▸ Extract to read:
^^^^^^^^^^^^^^^^

1. Send a DACA bill to Congress 

In June, the president-elect promised to send a bill to Congress to create a pathway to citizenship for not only the nation’s Dreamers, immigrants brought to the U.S. as children, but also the 11 million undocumented people currently living in the country. "It’s long overdue," Biden wrote on Twitter. 

But in November he loosened that timeline, committing to forging a pathway to citizenship within the first 100 days of his administration. 

"Some of it’s gonna depend on the kinda cooperation I can or cannot get from the United States Congress," Biden acknowledged. 

On the campaign trail, Biden pledged to end the Migrant Protection Protocols (MPP) that keep migrants in Mexico as their hearings play out. Known as the "Remain-in-Mexico" policy, opponents have claimed it puts migrants in danger, but Trump officials said it has been key in ending "catch-and-release" by which migrants were released into the U.S. instead.

This week, Biden officials acknowledged that rolling back Trump’s immigration policies could take "some time," and to do so all at once would lead to a surge at the border.

^^^^^^^^^^^^^^^^

▸ Job 1:
Write out everything in the immigration excerpt from "But in November" down to "the U.S. instead.".

^^^^^^^^^^^^^^^^

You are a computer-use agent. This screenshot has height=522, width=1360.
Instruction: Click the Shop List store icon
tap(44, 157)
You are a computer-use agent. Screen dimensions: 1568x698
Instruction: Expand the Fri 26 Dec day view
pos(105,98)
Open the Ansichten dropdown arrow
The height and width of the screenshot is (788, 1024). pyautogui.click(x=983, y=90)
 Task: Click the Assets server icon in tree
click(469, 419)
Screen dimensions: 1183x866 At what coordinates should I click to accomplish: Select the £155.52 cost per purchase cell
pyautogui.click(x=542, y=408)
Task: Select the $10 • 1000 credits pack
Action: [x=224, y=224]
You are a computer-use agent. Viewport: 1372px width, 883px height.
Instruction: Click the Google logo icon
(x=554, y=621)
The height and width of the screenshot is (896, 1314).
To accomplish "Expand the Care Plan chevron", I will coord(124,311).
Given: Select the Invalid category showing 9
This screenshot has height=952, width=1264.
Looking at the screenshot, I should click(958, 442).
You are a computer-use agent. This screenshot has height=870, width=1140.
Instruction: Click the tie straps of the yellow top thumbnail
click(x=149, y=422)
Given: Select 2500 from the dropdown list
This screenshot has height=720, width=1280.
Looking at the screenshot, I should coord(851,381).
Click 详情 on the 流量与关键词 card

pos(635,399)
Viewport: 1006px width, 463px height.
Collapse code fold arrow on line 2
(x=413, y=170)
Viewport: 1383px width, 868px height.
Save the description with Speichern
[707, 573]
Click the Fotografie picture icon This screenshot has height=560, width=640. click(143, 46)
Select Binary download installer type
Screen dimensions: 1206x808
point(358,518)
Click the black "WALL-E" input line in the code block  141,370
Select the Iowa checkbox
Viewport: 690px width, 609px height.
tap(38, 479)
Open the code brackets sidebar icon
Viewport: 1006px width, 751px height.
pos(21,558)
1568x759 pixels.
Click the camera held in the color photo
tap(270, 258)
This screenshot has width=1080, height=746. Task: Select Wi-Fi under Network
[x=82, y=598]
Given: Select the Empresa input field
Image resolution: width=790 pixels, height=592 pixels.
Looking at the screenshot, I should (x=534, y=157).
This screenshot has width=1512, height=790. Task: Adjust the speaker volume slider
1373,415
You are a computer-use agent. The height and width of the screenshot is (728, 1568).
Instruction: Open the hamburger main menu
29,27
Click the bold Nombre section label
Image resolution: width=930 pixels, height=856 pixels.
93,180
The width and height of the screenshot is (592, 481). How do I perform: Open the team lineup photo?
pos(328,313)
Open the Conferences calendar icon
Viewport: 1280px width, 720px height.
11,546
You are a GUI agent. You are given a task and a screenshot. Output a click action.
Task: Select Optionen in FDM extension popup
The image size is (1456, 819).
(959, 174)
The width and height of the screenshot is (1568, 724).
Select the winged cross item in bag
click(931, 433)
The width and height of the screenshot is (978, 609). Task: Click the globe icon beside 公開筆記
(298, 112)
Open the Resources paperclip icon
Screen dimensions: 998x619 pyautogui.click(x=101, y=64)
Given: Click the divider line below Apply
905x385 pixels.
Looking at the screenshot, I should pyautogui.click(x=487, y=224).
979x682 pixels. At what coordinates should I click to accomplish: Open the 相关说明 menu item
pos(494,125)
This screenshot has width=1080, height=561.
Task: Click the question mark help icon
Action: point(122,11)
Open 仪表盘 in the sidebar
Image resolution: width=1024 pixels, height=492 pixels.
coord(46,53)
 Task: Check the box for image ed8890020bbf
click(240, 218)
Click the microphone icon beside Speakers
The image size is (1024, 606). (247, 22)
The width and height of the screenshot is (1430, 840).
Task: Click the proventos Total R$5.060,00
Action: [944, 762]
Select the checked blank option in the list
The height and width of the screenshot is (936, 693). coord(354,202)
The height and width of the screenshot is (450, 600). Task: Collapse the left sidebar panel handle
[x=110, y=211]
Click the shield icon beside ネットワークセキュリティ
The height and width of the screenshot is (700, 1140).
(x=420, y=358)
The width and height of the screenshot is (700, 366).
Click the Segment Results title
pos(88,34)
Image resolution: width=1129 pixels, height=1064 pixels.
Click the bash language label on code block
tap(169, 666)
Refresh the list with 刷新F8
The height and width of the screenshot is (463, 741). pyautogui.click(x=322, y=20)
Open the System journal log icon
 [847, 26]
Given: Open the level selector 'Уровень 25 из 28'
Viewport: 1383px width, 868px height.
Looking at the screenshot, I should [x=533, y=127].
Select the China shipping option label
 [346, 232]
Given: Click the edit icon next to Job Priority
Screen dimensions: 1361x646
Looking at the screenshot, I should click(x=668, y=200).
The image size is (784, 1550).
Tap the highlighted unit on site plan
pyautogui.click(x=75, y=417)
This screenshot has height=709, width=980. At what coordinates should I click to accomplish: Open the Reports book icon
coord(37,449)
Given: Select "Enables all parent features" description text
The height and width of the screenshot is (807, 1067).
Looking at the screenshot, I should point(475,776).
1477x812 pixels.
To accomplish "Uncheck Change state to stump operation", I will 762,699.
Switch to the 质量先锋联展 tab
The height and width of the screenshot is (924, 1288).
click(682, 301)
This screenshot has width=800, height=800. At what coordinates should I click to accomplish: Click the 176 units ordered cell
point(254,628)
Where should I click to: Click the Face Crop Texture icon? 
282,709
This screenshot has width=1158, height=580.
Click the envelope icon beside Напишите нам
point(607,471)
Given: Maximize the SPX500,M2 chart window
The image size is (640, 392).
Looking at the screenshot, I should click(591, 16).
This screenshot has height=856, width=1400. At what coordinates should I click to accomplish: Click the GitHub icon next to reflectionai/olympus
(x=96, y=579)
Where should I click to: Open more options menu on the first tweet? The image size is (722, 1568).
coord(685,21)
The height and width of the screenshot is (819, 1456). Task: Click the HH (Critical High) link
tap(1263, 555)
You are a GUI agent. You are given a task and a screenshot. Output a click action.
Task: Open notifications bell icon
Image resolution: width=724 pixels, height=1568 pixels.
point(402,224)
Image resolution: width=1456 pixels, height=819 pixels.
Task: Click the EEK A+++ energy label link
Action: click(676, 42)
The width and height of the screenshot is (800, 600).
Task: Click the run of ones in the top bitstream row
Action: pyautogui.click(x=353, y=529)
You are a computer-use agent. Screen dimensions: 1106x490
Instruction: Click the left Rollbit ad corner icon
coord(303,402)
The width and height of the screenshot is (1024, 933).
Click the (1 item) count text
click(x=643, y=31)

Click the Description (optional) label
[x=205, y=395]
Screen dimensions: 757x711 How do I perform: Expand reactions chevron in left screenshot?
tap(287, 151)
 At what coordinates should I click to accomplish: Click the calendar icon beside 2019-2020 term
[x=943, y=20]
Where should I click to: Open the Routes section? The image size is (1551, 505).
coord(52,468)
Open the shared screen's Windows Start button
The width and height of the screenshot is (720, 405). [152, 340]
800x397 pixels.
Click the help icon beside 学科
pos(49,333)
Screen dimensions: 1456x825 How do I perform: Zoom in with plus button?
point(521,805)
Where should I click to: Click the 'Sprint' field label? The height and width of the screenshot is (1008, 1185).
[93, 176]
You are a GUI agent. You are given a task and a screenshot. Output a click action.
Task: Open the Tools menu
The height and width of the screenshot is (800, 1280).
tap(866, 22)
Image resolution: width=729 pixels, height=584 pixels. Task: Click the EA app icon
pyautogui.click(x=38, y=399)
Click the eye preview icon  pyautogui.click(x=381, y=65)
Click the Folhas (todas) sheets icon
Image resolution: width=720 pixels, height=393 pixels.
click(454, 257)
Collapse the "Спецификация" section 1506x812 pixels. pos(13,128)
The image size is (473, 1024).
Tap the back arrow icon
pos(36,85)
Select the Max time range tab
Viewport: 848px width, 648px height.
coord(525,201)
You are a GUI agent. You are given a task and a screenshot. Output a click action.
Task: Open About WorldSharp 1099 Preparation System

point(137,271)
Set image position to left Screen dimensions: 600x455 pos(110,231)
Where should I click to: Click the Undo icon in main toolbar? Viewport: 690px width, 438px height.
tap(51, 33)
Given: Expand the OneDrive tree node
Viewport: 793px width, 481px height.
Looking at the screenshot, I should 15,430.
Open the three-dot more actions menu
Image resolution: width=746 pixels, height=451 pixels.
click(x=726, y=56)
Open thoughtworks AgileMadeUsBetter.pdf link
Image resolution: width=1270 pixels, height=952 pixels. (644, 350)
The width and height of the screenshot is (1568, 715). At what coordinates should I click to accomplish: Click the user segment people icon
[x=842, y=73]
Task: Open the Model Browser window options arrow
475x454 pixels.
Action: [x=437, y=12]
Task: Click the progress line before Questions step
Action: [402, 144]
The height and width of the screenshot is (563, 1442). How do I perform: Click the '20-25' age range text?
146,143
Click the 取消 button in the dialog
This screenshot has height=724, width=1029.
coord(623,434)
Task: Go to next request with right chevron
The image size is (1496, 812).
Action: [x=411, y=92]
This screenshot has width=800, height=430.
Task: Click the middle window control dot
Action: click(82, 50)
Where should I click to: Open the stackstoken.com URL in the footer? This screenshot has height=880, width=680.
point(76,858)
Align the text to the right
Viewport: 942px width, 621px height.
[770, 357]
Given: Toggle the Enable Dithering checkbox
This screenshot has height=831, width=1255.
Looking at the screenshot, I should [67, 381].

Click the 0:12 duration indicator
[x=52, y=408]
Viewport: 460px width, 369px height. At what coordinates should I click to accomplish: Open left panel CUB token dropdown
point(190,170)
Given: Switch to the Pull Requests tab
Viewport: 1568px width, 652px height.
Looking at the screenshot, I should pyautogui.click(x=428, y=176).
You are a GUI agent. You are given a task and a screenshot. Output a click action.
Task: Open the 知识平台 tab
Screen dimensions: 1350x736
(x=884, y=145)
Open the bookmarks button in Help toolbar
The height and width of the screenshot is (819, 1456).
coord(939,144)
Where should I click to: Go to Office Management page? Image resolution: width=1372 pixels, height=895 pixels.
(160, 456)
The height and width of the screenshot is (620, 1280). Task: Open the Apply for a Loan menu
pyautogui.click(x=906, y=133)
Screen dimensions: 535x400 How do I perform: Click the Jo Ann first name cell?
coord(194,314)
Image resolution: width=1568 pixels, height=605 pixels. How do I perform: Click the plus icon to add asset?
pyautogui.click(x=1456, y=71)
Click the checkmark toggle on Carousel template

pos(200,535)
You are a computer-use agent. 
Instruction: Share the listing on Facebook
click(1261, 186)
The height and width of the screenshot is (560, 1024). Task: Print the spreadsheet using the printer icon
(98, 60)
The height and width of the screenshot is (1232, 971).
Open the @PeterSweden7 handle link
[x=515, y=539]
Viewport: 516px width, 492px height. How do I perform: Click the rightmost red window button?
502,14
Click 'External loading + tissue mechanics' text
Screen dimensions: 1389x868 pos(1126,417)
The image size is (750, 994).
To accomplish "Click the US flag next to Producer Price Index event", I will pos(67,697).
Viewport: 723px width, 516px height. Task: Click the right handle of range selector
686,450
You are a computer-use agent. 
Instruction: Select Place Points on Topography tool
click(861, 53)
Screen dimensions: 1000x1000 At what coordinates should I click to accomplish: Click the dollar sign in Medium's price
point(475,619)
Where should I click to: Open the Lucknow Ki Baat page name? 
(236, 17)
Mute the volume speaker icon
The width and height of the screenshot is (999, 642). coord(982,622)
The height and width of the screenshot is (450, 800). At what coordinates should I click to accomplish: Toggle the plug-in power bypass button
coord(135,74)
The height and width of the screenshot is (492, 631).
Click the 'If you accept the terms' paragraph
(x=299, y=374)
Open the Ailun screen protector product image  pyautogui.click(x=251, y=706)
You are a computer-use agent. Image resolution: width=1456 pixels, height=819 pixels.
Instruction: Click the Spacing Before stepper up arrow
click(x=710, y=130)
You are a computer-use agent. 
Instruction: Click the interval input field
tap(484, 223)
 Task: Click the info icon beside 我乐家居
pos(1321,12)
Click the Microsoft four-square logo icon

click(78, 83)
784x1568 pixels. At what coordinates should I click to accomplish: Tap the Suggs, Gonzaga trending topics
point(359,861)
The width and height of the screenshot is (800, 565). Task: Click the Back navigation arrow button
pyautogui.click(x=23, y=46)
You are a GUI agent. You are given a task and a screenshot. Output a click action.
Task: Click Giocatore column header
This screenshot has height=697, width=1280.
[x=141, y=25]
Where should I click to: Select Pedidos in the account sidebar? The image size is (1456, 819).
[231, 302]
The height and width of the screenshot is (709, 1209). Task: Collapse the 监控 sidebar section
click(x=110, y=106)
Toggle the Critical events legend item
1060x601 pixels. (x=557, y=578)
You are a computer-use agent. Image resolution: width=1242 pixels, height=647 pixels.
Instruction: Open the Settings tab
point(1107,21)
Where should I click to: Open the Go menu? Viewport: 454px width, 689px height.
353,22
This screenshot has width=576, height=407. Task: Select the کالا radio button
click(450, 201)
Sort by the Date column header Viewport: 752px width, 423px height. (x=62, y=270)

^^^^^^^^^^^^^^^^

▸ Job 2:
In the listing, give again everything from the line containing "(Critical High) link" down to the line containing "coord(303,402)", with both of those lines included.

▸ Correct output 1:
But in November he loosened that timeline, committing to forging a pathway to citizenship within the first 100 days of his administration. 

"Some of it’s gonna depend on the kinda cooperation I can or cannot get from the United States Congress," Biden acknowledged. 

On the campaign trail, Biden pledged to end the Migrant Protection Protocols (MPP) that keep migrants in Mexico as their hearings play out. Known as the "Remain-in-Mexico" policy, opponents have claimed it puts migrants in danger, but Trump officials said it has been key in ending "catch-and-release" by which migrants were released into the U.S. instead.

▸ Correct output 2:
The height and width of the screenshot is (819, 1456). Task: Click the HH (Critical High) link
tap(1263, 555)
You are a GUI agent. You are given a task and a screenshot. Output a click action.
Task: Open notifications bell icon
Image resolution: width=724 pixels, height=1568 pixels.
point(402,224)
Image resolution: width=1456 pixels, height=819 pixels.
Task: Click the EEK A+++ energy label link
Action: click(676, 42)
The width and height of the screenshot is (800, 600).
Task: Click the run of ones in the top bitstream row
Action: pyautogui.click(x=353, y=529)
You are a computer-use agent. Screen dimensions: 1106x490
Instruction: Click the left Rollbit ad corner icon
coord(303,402)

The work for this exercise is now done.